> WHAT THE EXERCISE ASKS
Count the lines in the material below that contain the string "width", treating uppercase and lowercase as different. Reply with the number alone.

SUPPLIED MATERIAL start

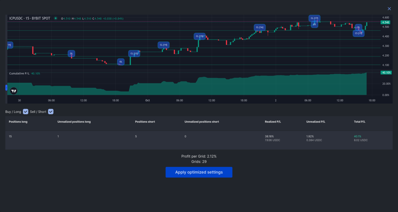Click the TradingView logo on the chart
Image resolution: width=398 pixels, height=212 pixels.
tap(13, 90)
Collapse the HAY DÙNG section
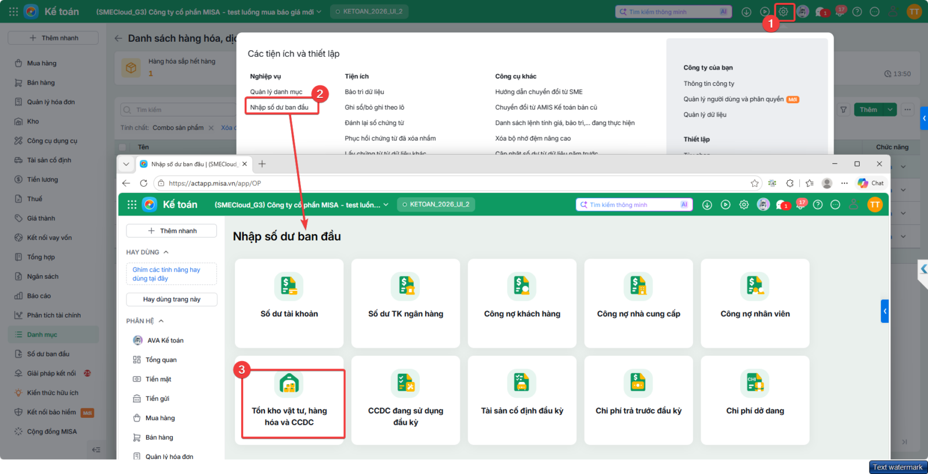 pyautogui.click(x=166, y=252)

SUPPLIED MATERIAL end
SUPPLIED MATERIAL start

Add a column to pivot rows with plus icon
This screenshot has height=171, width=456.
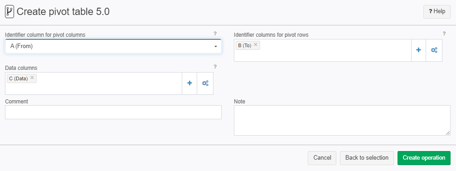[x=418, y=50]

SUPPLIED MATERIAL end

> RESPONSE BELOW
2